Every reboot an fsck is performed


Posted on Feb 18, 2008 by Massive Monkey

What steps will reproduce the problem? 1. shut down EeeDora or reboot EeeDora 2. on next boot an fsck is forced as the / filesystem wasn't cleanly unmounted 3.

What is the expected output? What do you see instead? Well - No forced fsck...

What version of the product are you using? On what operating system? 2008-01-25

Please provide any additional information below.

Comment #1

Posted on Mar 4, 2008 by Quick Rabbit

Same error, except in my case it often corrupts the system so badly (cloned/crosslinked inodes) that the whole install is borked. If anyone figures this out, please let us know. Eeedora is perfect until I reboot.

Comment #2

Posted on Mar 7, 2008 by Helpful Cat

Is this is for an install on the Internal Drive /dev/sda1 ?

Do you get the same fsck problem if you (a) boot the Eee, (b) immediately shut-down the Eee (without opening any files, etc, in between) ?
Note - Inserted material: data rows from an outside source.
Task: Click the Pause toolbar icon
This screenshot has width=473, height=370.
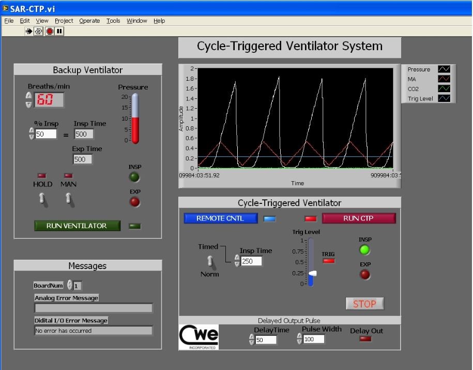Action: [59, 32]

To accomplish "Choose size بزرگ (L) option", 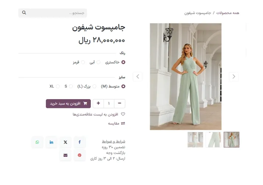I will point(94,87).
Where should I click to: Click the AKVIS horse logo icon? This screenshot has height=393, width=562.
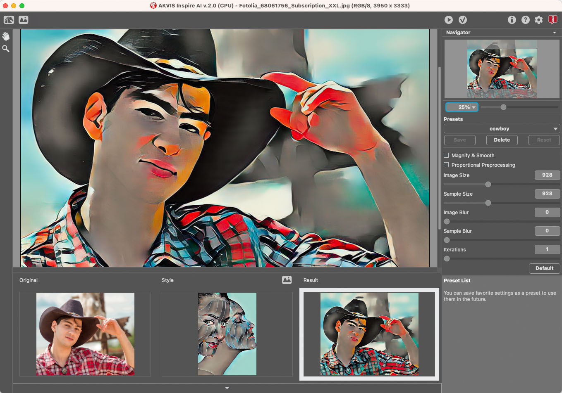(9, 20)
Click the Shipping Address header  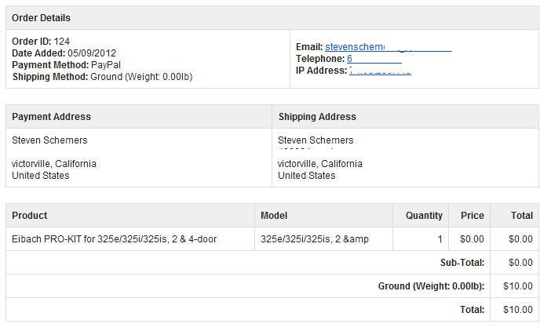[x=317, y=117]
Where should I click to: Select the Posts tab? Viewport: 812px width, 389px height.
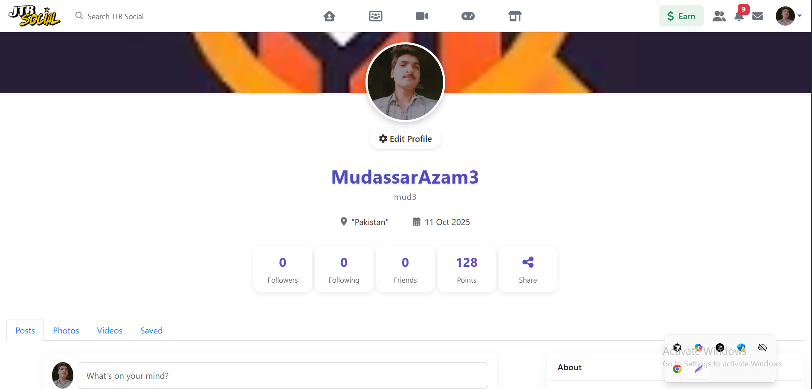(25, 331)
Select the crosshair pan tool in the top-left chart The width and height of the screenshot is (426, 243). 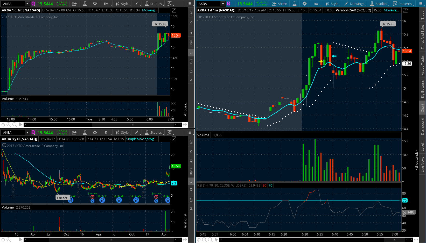(x=3, y=125)
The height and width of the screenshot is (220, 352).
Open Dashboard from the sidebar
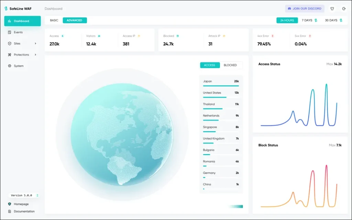tap(22, 21)
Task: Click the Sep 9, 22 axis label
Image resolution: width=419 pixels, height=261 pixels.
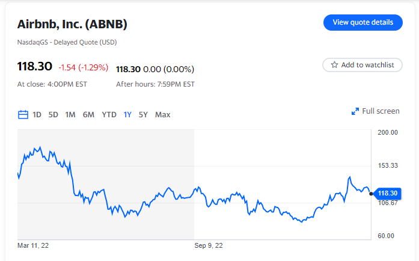Action: tap(208, 245)
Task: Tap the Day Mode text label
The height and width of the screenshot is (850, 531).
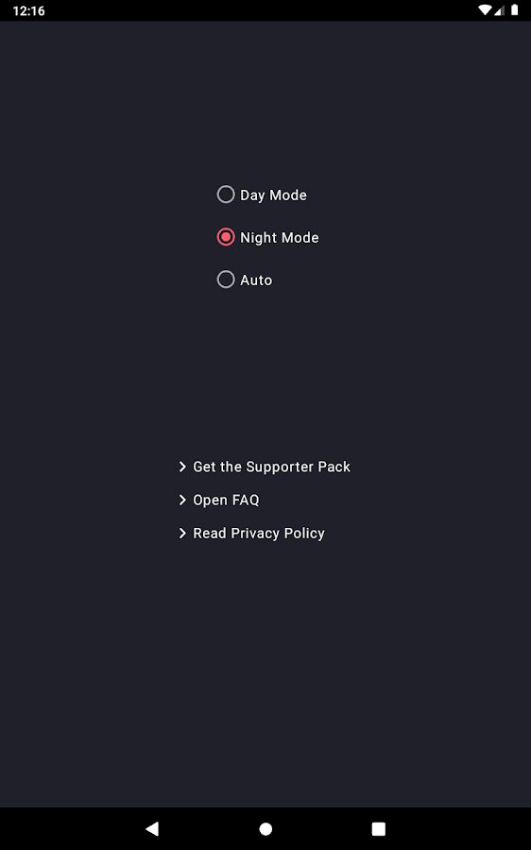Action: coord(273,196)
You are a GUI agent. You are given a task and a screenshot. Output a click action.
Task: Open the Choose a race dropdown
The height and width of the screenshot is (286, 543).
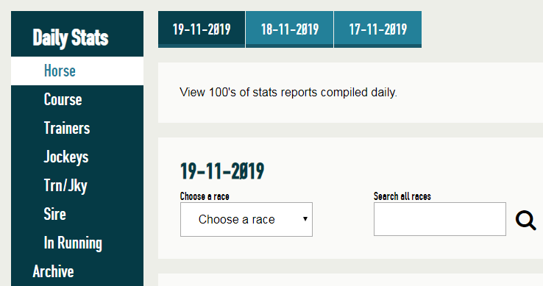[x=246, y=220]
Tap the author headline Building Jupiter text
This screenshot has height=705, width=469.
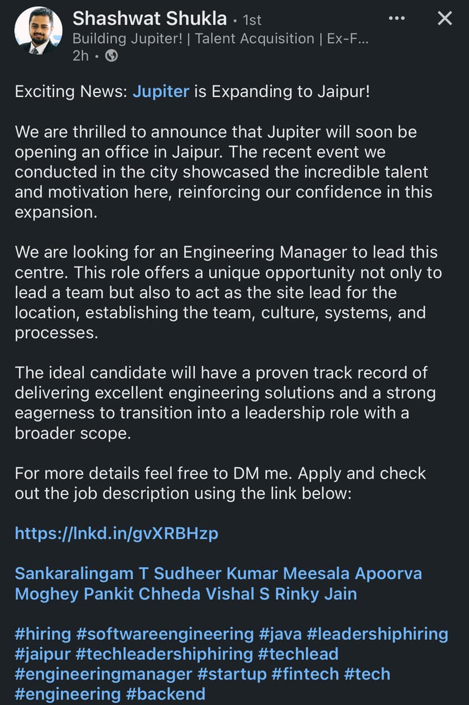click(221, 39)
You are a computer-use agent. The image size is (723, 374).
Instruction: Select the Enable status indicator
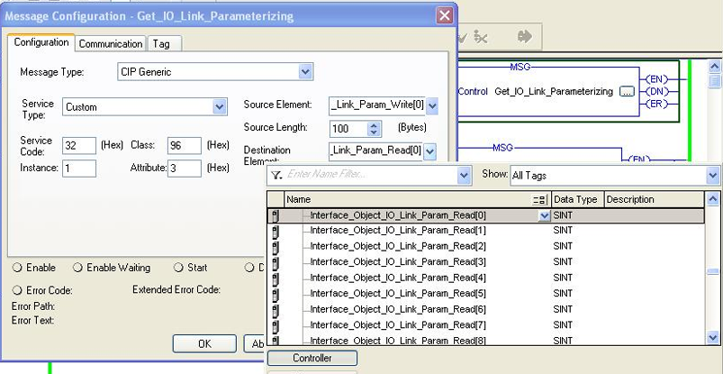(18, 268)
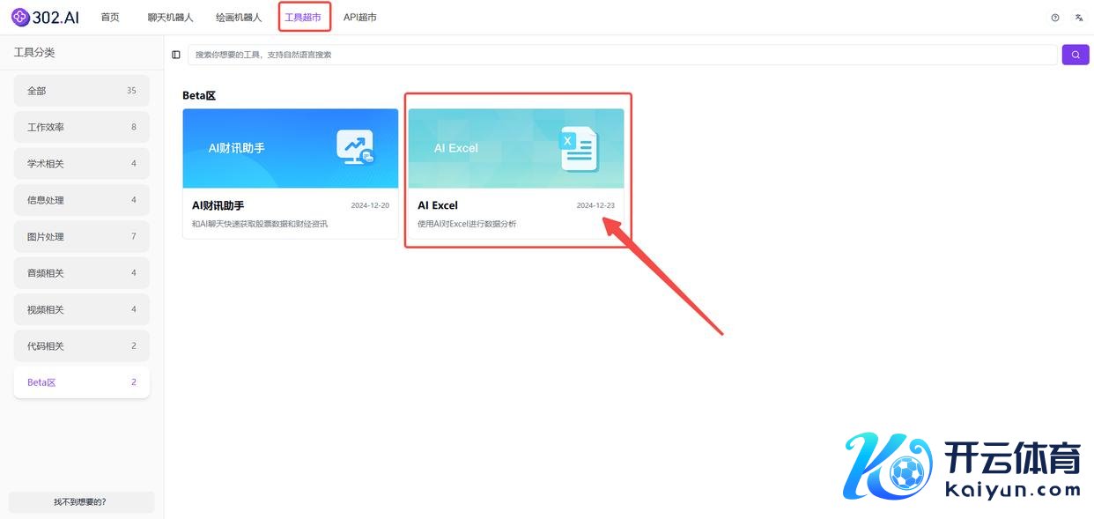The width and height of the screenshot is (1094, 519).
Task: Filter by 工作效率 category
Action: pyautogui.click(x=81, y=127)
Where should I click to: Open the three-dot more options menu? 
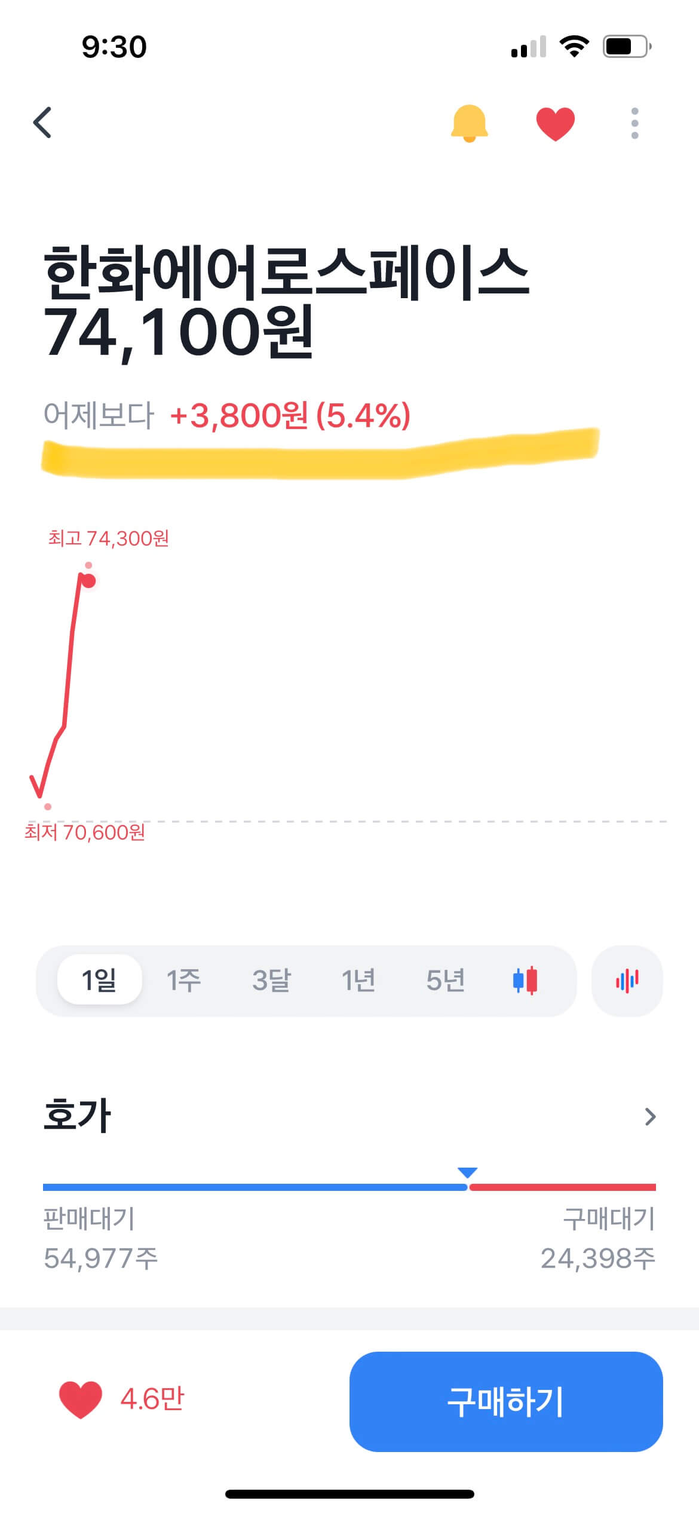[634, 123]
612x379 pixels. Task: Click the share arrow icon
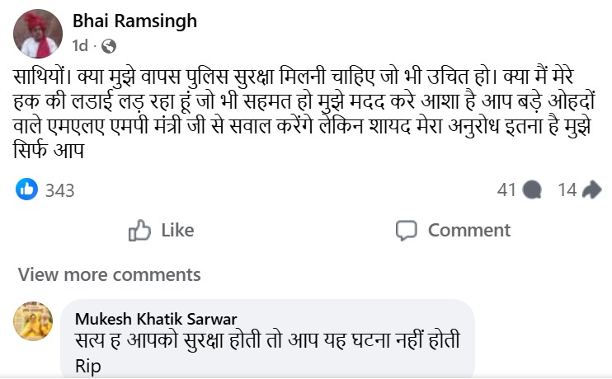tap(591, 190)
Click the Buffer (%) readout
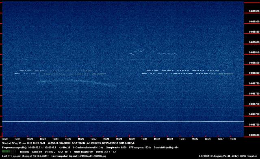The height and width of the screenshot is (159, 260). pyautogui.click(x=106, y=152)
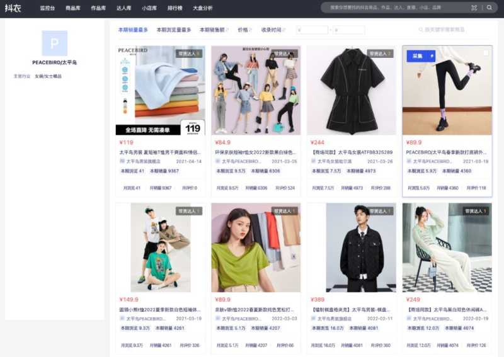This screenshot has height=357, width=504.
Task: Click the 抖衣 logo in header
Action: tap(13, 8)
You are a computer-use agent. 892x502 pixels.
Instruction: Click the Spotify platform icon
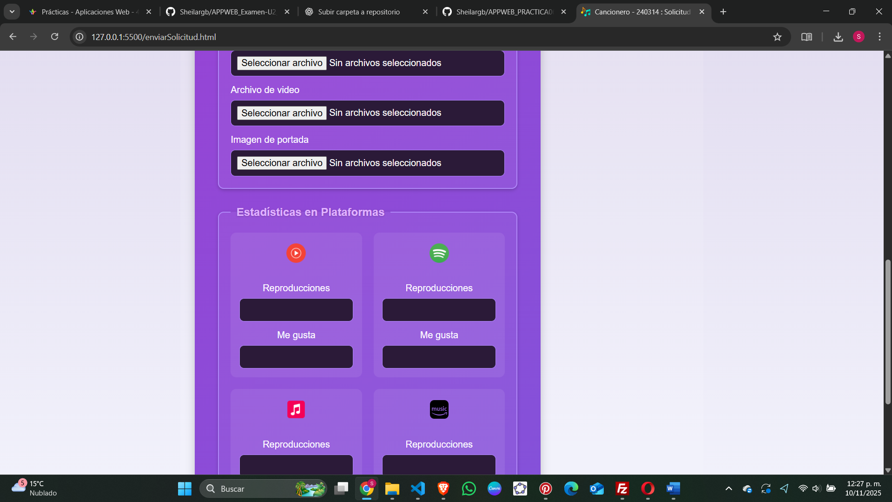[x=439, y=253]
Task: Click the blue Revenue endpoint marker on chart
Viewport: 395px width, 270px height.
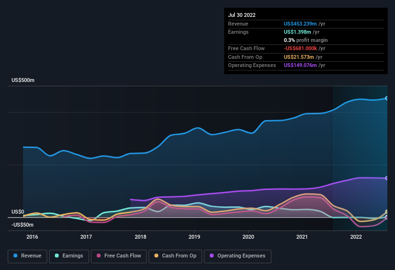Action: pos(386,98)
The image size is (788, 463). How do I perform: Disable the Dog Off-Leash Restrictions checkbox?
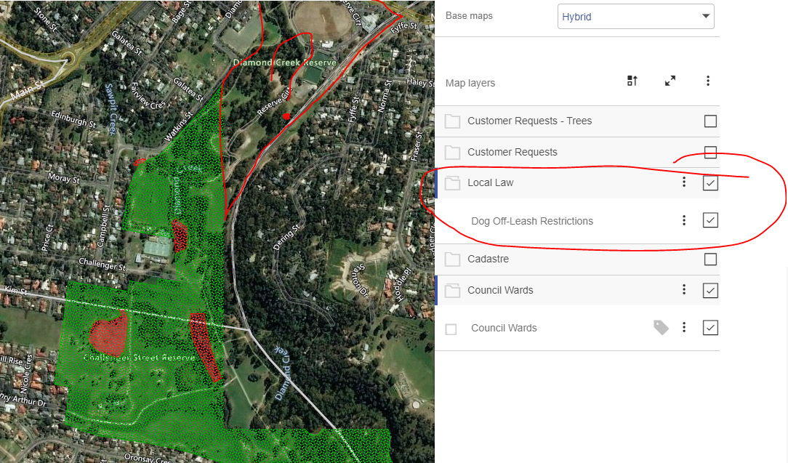coord(710,220)
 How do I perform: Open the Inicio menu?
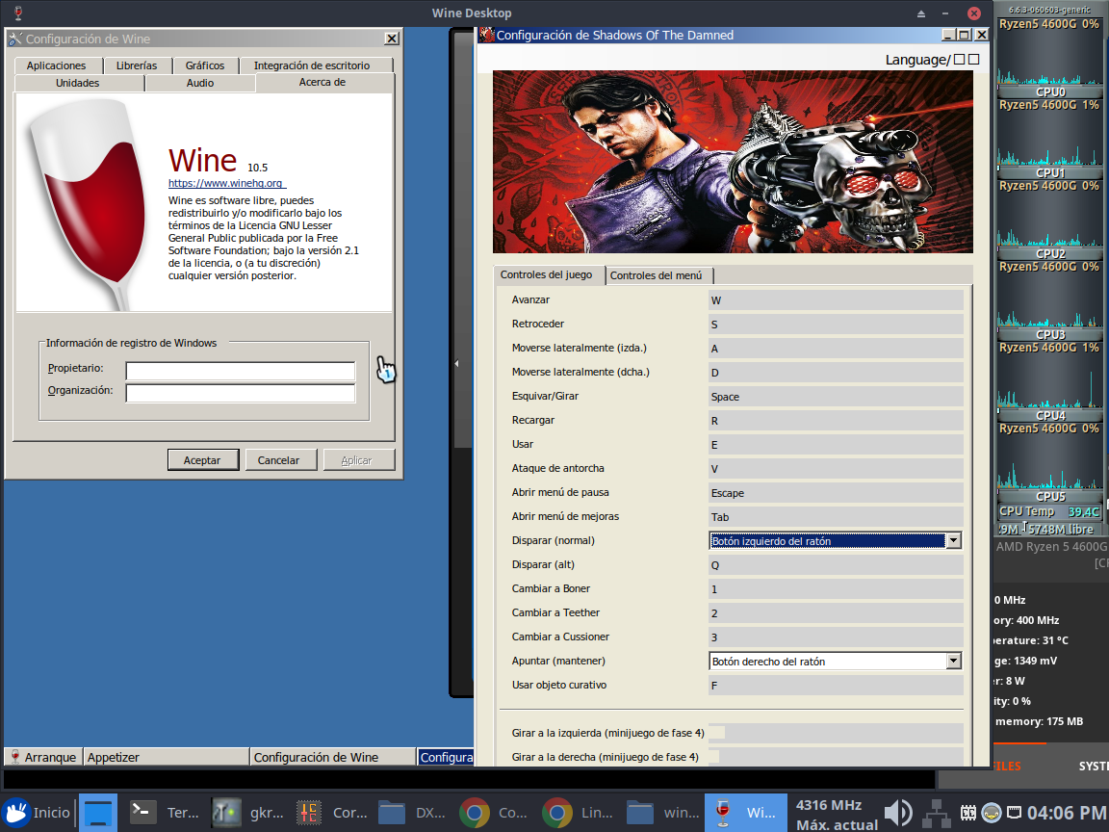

As far as borking the volume goes, the ext2 filesystem is less resilient than the more typical ext3 (but we need ext2 to avoid wearing out the flash drive).

Comment #3

Posted on Apr 25, 2008 by Quick Horse

Same for me, eeedora is installed on an external 8GB SD card mapped to /dev/sda in the BIOS (the internal SSD is unmodified). I have /dev/sda1 as / with no other mounts apart from a 520MB swap partition /dev/sda2.

The initial fsck always finds /dev/sda1 was not cleanly unmounted, despite the fact that an e2fsck at the end of /etc/init.d/halt (just before the final poweroff) claims it is clean.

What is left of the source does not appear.